• [Goal of the exercise]
Copy nothing but the lines from the one containing "[Facebook-f] (26, 2459)" through the last line of the records, repeated exactly and without pictures.

• [Supplied entries]

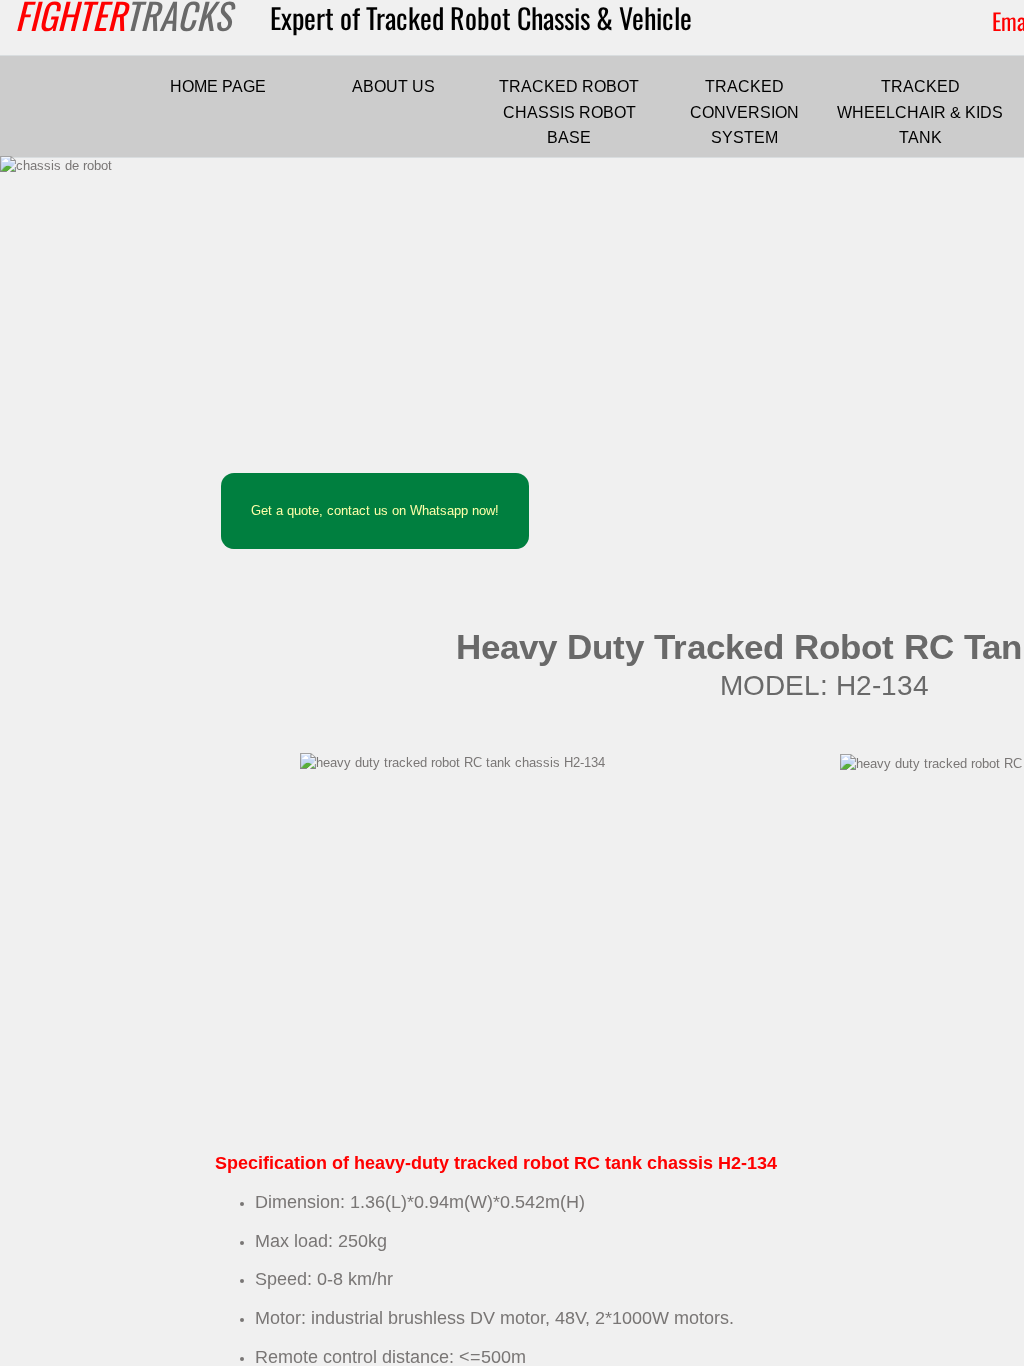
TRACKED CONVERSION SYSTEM (744, 112)
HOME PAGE (218, 86)
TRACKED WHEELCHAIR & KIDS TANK (920, 112)
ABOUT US (393, 86)
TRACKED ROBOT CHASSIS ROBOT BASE (569, 112)
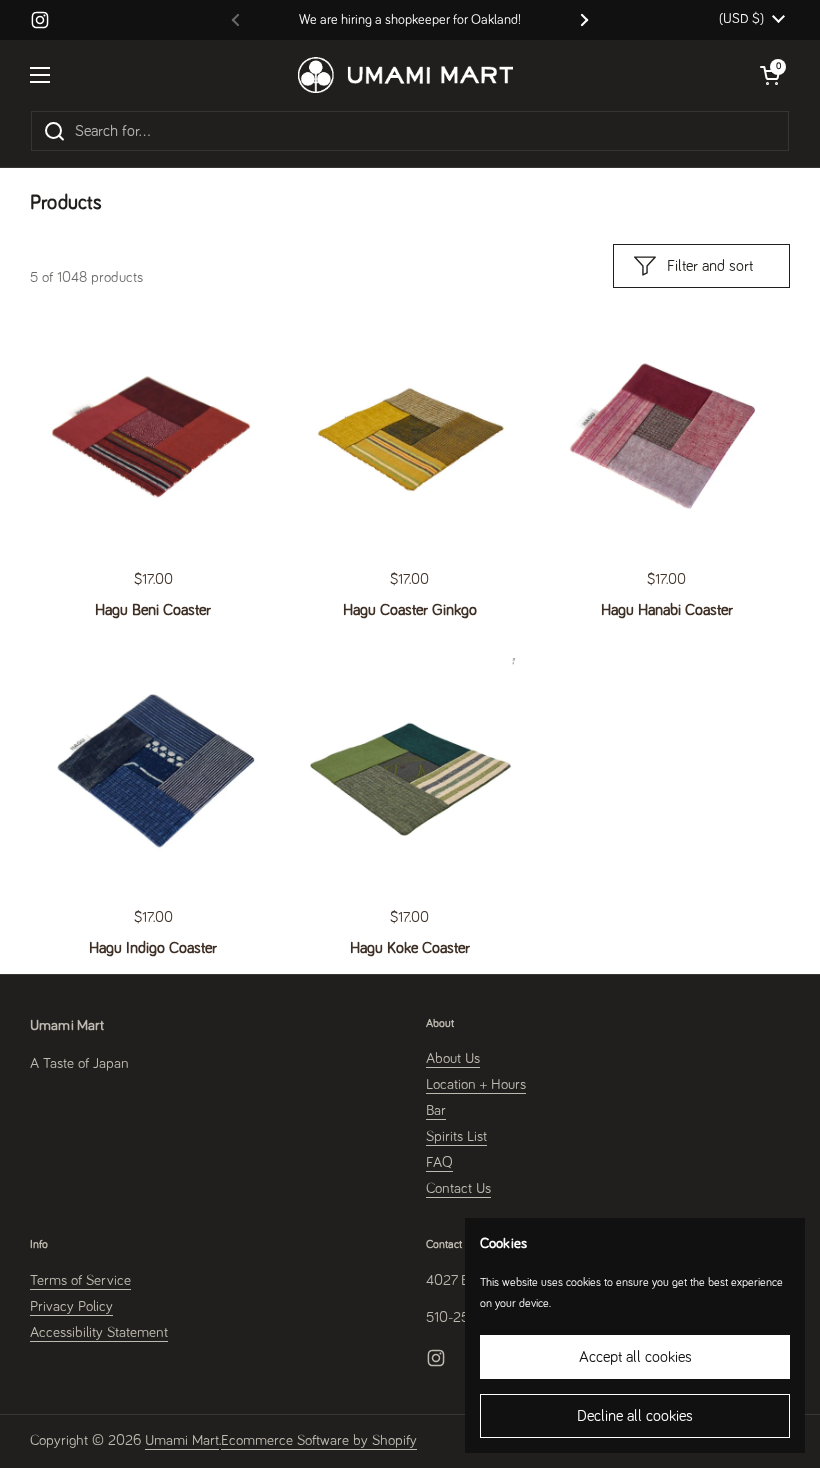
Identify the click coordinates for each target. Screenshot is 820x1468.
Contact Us (458, 1188)
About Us (453, 1058)
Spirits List (456, 1136)
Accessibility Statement (99, 1332)
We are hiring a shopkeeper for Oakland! (410, 20)
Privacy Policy (71, 1306)
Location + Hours (476, 1084)
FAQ (439, 1162)
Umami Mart (182, 1440)
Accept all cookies (635, 1357)
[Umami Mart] (405, 75)
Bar (436, 1110)
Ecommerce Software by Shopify (319, 1440)
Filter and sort (710, 266)
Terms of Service (80, 1280)
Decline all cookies (635, 1416)
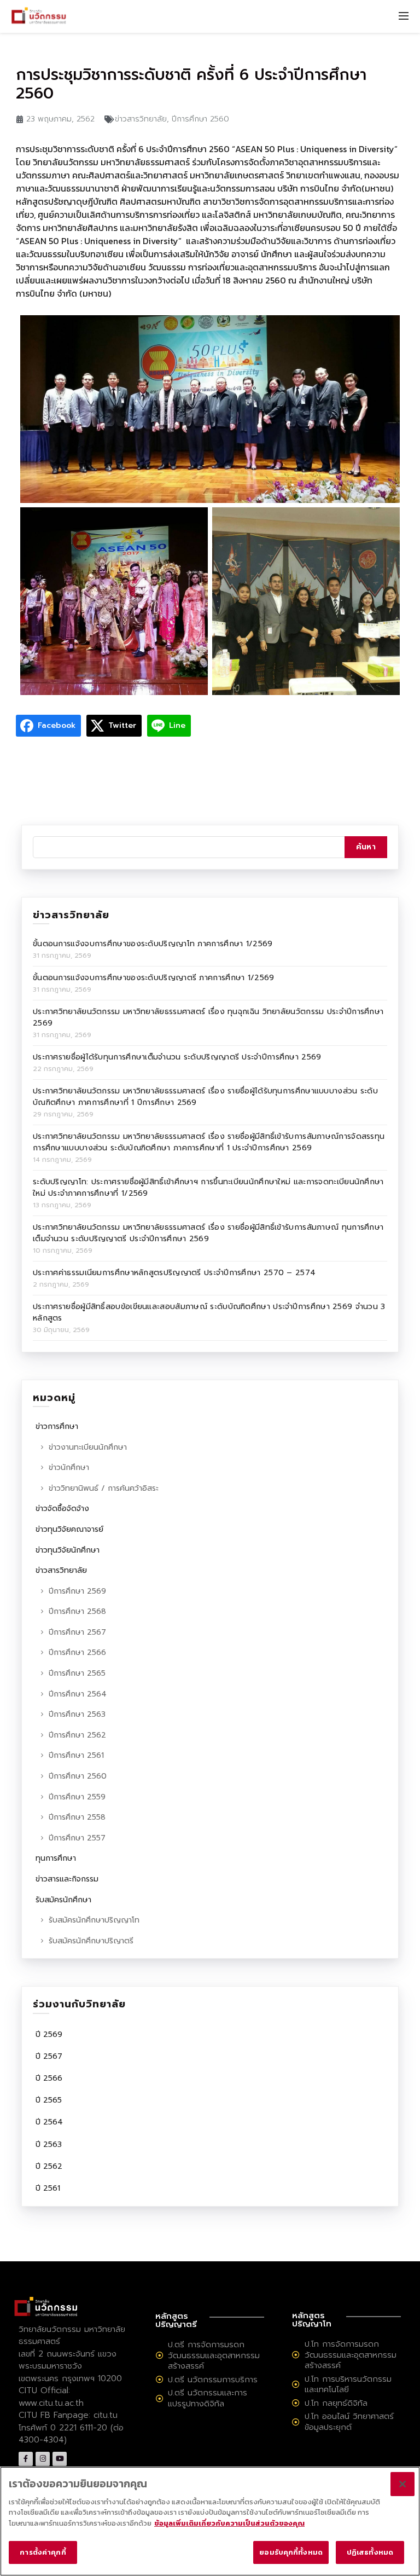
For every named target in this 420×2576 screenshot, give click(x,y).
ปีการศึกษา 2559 (77, 1797)
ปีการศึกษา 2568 (77, 1611)
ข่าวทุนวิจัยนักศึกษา (68, 1550)
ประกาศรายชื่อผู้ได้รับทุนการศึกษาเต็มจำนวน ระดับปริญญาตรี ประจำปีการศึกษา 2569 (177, 1057)
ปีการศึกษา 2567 (77, 1632)
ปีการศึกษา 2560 (200, 119)
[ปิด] (402, 2484)
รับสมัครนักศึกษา (63, 1900)
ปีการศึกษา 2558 (77, 1817)
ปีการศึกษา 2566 (77, 1652)
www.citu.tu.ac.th (51, 2403)
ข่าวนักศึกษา (69, 1467)
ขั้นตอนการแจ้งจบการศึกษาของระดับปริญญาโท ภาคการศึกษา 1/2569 (153, 944)
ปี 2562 (49, 2166)
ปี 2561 (48, 2188)
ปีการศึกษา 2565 (77, 1673)
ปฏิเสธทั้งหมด (370, 2552)
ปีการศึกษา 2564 (78, 1694)
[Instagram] (43, 2459)
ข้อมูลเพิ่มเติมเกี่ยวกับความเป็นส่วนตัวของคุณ (229, 2523)
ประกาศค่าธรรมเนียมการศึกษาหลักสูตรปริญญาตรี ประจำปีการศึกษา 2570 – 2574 (174, 1272)
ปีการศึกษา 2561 (76, 1755)
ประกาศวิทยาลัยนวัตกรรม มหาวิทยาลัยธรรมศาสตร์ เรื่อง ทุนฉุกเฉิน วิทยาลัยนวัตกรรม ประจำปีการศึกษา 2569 (208, 1017)
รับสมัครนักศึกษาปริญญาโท (94, 1920)
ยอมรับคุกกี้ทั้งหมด (291, 2552)
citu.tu (106, 2415)
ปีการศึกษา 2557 (77, 1838)
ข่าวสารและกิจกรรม (67, 1879)
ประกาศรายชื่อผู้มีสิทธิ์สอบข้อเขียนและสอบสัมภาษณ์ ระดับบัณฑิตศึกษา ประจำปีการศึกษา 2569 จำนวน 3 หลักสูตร (209, 1312)
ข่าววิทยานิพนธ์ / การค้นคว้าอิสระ (104, 1488)
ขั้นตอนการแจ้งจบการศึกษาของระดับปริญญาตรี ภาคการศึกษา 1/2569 (154, 977)
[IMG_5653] (306, 601)
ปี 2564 (49, 2122)
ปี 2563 (49, 2144)
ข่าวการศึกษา (57, 1426)
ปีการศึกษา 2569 (77, 1591)
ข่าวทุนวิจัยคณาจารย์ (69, 1529)
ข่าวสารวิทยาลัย (141, 119)
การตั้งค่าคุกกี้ (43, 2552)
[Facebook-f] (26, 2459)
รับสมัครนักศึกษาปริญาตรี (91, 1941)
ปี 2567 (49, 2056)
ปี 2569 (49, 2034)
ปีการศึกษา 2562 (77, 1735)
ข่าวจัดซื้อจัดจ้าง (62, 1508)
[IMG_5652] (114, 601)
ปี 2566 (49, 2078)
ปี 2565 (49, 2100)
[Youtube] (59, 2459)
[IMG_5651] (210, 409)
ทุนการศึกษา (56, 1858)
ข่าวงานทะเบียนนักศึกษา (88, 1447)
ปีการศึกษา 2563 (77, 1714)
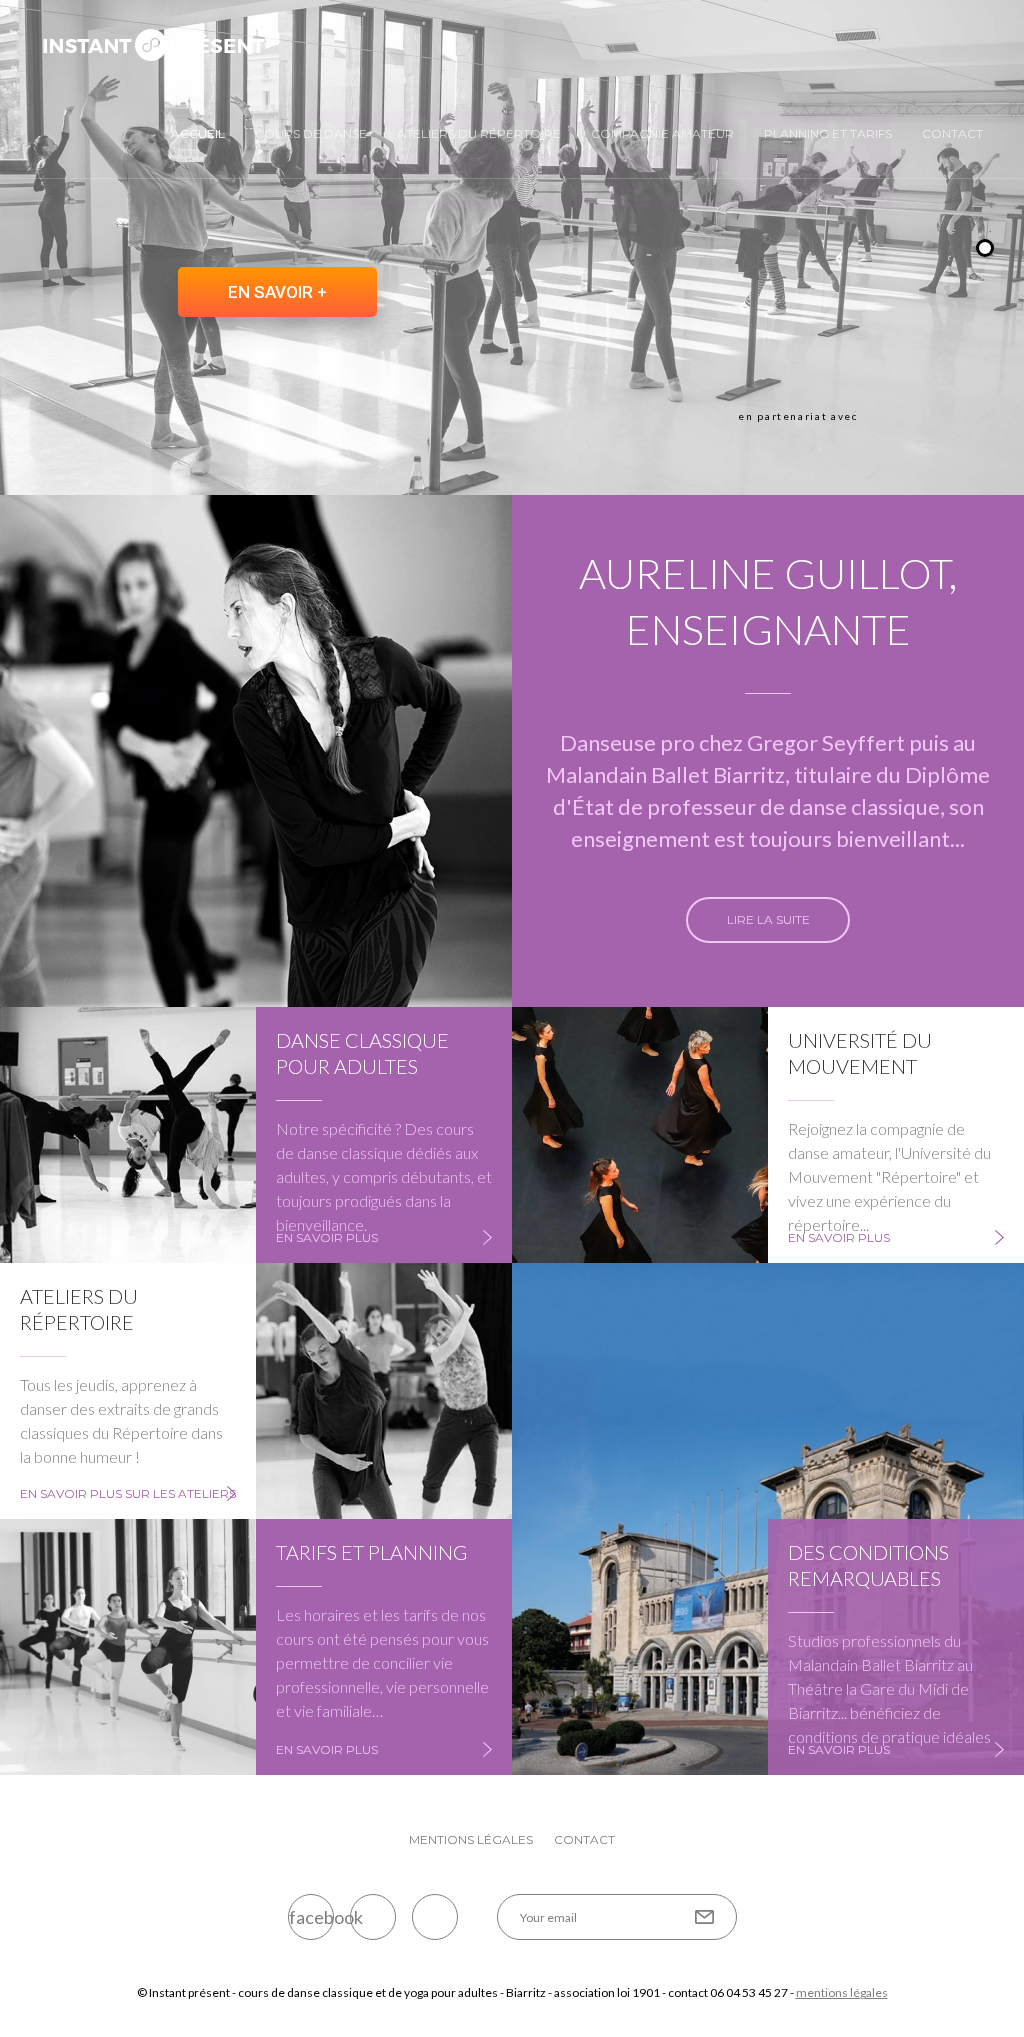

• [Response to the task]
[Facebook-f] (26, 2459)
รับสมัครนักศึกษาปริญาตรี (91, 1941)
ปี 2567 (49, 2056)
ปี 2569 (49, 2034)
ปีการศึกษา 2562 (77, 1735)
ข่าวจัดซื้อจัดจ้าง (62, 1508)
[IMG_5652] (114, 601)
ปี 2566 (49, 2078)
ปี 2565 (49, 2100)
[Youtube] (59, 2459)
[IMG_5651] (210, 409)
ทุนการศึกษา (56, 1858)
ข่าวงานทะเบียนนักศึกษา (88, 1447)
ปีการศึกษา 2563 (77, 1714)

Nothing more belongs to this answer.